彩さん診断時期:大学4年生の春、白血病、女性

一人で抱え込まず、患者会などを利用して、なるべく仲間のサポートを受けて闘病生活を乗り越えて欲しい。

千尋さん診断時期:高校1年生の冬、未分化胚細胞腫(卵巣原発)、女性

がんになると大変なことはたくさんある。でも、同じ経験をしている仲間もいる。

一人で抱え込む必要はない。

麻衣さん診断時期:高校1年生の10月、骨肉腫、女性

今は病院内でもたくさんの先生方と関わり合う「チーム医療」が進んできていて、一人の患者さんに対して様々な分野の先生が、治療や日常生活をより良くする知恵やコツを教えてくださいます。ぜひ先生方に頼ってみてください!

特に私の通っているがんセンターでは、整形外科、小児科、緩和医療科、精神腫瘍科、臨床心理士、放射線科、アピアランス支援センター、院内学級の教員、と実に様々な方に診ていただいているのですが、どの方も素晴らしかったです。

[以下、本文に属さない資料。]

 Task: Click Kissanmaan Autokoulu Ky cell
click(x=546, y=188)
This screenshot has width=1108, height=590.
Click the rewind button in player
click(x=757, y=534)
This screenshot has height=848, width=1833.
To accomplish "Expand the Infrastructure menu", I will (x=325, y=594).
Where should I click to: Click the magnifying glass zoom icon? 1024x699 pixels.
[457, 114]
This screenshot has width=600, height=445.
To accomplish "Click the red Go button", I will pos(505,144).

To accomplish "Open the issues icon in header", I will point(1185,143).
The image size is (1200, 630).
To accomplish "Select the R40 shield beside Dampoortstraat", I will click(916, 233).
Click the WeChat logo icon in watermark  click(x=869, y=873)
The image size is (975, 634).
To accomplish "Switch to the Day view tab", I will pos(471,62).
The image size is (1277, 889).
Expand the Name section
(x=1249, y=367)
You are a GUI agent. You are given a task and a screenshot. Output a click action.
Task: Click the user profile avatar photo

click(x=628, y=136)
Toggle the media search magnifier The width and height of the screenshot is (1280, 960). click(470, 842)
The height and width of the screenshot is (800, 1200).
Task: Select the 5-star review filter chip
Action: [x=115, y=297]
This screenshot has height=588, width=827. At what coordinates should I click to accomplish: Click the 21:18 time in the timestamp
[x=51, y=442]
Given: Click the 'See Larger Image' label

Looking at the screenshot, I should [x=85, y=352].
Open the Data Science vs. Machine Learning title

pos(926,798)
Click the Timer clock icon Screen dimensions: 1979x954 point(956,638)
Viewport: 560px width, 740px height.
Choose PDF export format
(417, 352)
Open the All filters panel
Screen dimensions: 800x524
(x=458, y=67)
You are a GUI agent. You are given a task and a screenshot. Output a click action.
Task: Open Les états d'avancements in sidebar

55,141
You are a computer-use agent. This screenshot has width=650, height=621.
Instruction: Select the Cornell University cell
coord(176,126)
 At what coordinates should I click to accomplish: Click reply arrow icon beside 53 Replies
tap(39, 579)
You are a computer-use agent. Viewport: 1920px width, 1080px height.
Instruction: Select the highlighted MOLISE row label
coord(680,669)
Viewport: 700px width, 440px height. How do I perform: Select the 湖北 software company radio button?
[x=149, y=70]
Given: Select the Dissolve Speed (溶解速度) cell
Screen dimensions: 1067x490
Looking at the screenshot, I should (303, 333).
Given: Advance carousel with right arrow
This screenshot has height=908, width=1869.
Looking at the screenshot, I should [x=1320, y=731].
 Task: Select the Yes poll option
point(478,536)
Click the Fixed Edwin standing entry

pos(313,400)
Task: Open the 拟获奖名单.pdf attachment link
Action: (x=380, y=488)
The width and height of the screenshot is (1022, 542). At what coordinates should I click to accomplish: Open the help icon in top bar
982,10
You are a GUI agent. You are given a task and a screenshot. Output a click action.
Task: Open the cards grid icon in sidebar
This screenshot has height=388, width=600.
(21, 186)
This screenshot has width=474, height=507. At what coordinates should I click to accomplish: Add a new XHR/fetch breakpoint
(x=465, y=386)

拓也さん診断時期:大学1年生の春、急性リンパ性白血病、男性

治療のことはもちろん、治療後のことで悩むこともあるとは思いますが、何事も自分としての選択を大切にして欲しいです。

美穂さん診断時期:大学4年生の夏、肝細胞がん、女性

今はつらいと思うけれど、必ず気持ちは落ち着いてきます。一人じゃないよ!と伝えたい。

健太さん診断時期:大学1年の冬、精巣腫瘍、男性

無理に元気に振る舞う必要はない。辛い時は辛いで良いんです。

瞳さん診断時期:大学1年生の夏、子宮頸がん、女性

ひとりで抱え込まないで欲しい。そして周りの助けを借りる勇気をもって欲しいです。

思っている以上に、周りは「何をしたら良いのかわからないでいる」ということが、少し経ってからわかってきました。もっときちんと言えばよかった、と今になって思います。

それで離れていく友達はそれまでで、仕方がないけれど、もっと仲良くなれた友達もきっといたんじゃないかな、と今は思えます。

清香さん診断時期:高校3年生の冬、骨肉腫、女性

若いのにがんになるのは、あなただけじゃない。

たくさんの人が一緒に頑張っています。